Stored data entries:
▽

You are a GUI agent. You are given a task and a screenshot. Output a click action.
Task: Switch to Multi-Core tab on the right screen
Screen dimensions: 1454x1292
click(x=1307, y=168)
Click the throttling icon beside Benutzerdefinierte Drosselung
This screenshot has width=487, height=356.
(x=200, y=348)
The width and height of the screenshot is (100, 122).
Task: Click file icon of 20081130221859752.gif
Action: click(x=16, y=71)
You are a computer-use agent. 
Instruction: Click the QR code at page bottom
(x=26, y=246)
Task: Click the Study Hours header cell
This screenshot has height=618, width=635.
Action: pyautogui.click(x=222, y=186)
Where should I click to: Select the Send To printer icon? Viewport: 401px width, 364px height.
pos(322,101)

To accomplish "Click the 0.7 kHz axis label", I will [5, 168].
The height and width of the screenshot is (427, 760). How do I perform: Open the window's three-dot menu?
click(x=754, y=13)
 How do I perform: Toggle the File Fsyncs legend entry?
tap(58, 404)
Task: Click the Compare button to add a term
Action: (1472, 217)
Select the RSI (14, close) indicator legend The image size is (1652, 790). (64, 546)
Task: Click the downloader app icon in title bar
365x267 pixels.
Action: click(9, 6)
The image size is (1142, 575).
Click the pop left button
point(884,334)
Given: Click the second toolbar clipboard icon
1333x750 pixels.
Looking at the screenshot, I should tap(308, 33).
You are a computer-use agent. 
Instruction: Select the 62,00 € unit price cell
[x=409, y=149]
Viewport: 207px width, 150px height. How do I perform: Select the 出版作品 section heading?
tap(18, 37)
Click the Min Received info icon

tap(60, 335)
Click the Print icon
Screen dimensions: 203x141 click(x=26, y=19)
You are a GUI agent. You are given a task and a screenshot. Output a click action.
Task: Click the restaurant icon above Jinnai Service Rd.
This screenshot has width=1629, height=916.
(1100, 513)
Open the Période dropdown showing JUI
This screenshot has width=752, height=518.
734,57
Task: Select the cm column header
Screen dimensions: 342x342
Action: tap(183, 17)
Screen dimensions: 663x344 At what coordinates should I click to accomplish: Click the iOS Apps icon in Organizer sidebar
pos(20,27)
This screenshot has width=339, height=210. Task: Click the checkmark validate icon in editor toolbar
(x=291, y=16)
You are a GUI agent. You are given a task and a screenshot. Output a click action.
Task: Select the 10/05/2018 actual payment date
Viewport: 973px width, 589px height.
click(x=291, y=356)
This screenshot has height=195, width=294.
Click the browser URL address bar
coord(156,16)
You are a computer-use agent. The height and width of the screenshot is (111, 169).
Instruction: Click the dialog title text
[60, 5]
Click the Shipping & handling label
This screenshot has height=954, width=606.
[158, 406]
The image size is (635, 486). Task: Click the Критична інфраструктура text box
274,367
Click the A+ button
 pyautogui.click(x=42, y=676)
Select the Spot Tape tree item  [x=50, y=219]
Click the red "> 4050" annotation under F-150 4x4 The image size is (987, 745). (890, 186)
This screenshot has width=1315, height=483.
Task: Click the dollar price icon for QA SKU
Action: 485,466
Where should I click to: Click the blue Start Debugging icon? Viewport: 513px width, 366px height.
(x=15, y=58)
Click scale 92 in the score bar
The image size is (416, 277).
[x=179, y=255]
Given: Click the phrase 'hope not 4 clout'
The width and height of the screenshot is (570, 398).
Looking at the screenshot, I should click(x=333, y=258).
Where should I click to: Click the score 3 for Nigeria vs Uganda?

△

* Exercise goal
Express each line of the material above as a JSON list of strings, with one string per line and all blank lines omitted.

* Solution for this task
[
  "You are a GUI agent. You are given a task and a screenshot. Output a click action.",
  "Task: Switch to Multi-Core tab on the right screen",
  "Screen dimensions: 1454x1292",
  "click(x=1307, y=168)",
  "Click the throttling icon beside Benutzerdefinierte Drosselung",
  "This screenshot has width=487, height=356.",
  "(x=200, y=348)",
  "The width and height of the screenshot is (100, 122).",
  "Task: Click file icon of 20081130221859752.gif",
  "Action: click(x=16, y=71)",
  "You are a computer-use agent. ",
  "Instruction: Click the QR code at page bottom",
  "(x=26, y=246)",
  "Task: Click the Study Hours header cell",
  "This screenshot has height=618, width=635.",
  "Action: pyautogui.click(x=222, y=186)",
  "Where should I click to: Select the Send To printer icon? Viewport: 401px width, 364px height.",
  "pos(322,101)",
  "To accomplish \"Click the 0.7 kHz axis label\", I will [5, 168].",
  "The height and width of the screenshot is (427, 760). How do I perform: Open the window's three-dot menu?",
  "click(x=754, y=13)",
  " How do I perform: Toggle the File Fsyncs legend entry?",
  "tap(58, 404)",
  "Task: Click the Compare button to add a term",
  "Action: (1472, 217)",
  "Select the RSI (14, close) indicator legend The image size is (1652, 790). (64, 546)",
  "Task: Click the downloader app icon in title bar",
  "365x267 pixels.",
  "Action: click(9, 6)",
  "The image size is (1142, 575).",
  "Click the pop left button",
  "point(884,334)",
  "Given: Click the second toolbar clipboard icon",
  "1333x750 pixels.",
  "Looking at the screenshot, I should tap(308, 33).",
  "You are a computer-use agent. ",
  "Instruction: Select the 62,00 € unit price cell",
  "[x=409, y=149]",
  "Viewport: 207px width, 150px height. How do I perform: Select the 出版作品 section heading?",
  "tap(18, 37)",
  "Click the Min Received info icon",
  "tap(60, 335)",
  "Click the Print icon",
  "Screen dimensions: 203x141 click(x=26, y=19)",
  "You are a GUI agent. You are given a task and a screenshot. Output a click action.",
  "Task: Click the restaurant icon above Jinnai Service Rd.",
  "This screenshot has width=1629, height=916.",
  "(1100, 513)",
  "Open the Période dropdown showing JUI",
  "This screenshot has width=752, height=518.",
  "734,57",
  "Task: Select the cm column header",
  "Screen dimensions: 342x342",
  "Action: tap(183, 17)",
  "Screen dimensions: 663x344 At what coordinates should I click to accomplish: Click the iOS Apps icon in Organizer sidebar",
  "pos(20,27)",
  "This screenshot has width=339, height=210. Task: Click the checkmark validate icon in editor toolbar",
  "(x=291, y=16)",
  "You are a GUI agent. You are given a task and a screenshot. Output a click action.",
  "Task: Select the 10/05/2018 actual payment date",
  "Viewport: 973px width, 589px height.",
  "click(x=291, y=356)",
  "This screenshot has height=195, width=294.",
  "Click the browser URL address bar",
  "coord(156,16)",
  "You are a computer-use agent. The height and width of the screenshot is (111, 169).",
  "Instruction: Click the dialog title text",
  "[60, 5]",
  "Click the Shipping & handling label",
  "This screenshot has height=954, width=606.",
  "[158, 406]",
  "The image size is (635, 486). Task: Click the Критична інфраструктура text box",
  "274,367",
  "Click the A+ button",
  " pyautogui.click(x=42, y=676)",
  "Select the Spot Tape tree item  [x=50, y=219]",
  "Click the red \"> 4050\" annotation under F-150 4x4 The image size is (987, 745). (890, 186)",
  "This screenshot has width=1315, height=483.",
  "Task: Click the dollar price icon for QA SKU",
  "Action: 485,466",
  "Where should I click to: Click the blue Start Debugging icon? Viewport: 513px width, 366px height.",
  "(x=15, y=58)",
  "Click scale 92 in the score bar",
  "The image size is (416, 277).",
  "[x=179, y=255]",
  "Given: Click the phrase 'hope not 4 clout'",
  "The width and height of the screenshot is (570, 398).",
  "Looking at the screenshot, I should click(x=333, y=258).",
  "Where should I click to: Click the score 3 for Nigeria vs Uganda?"
]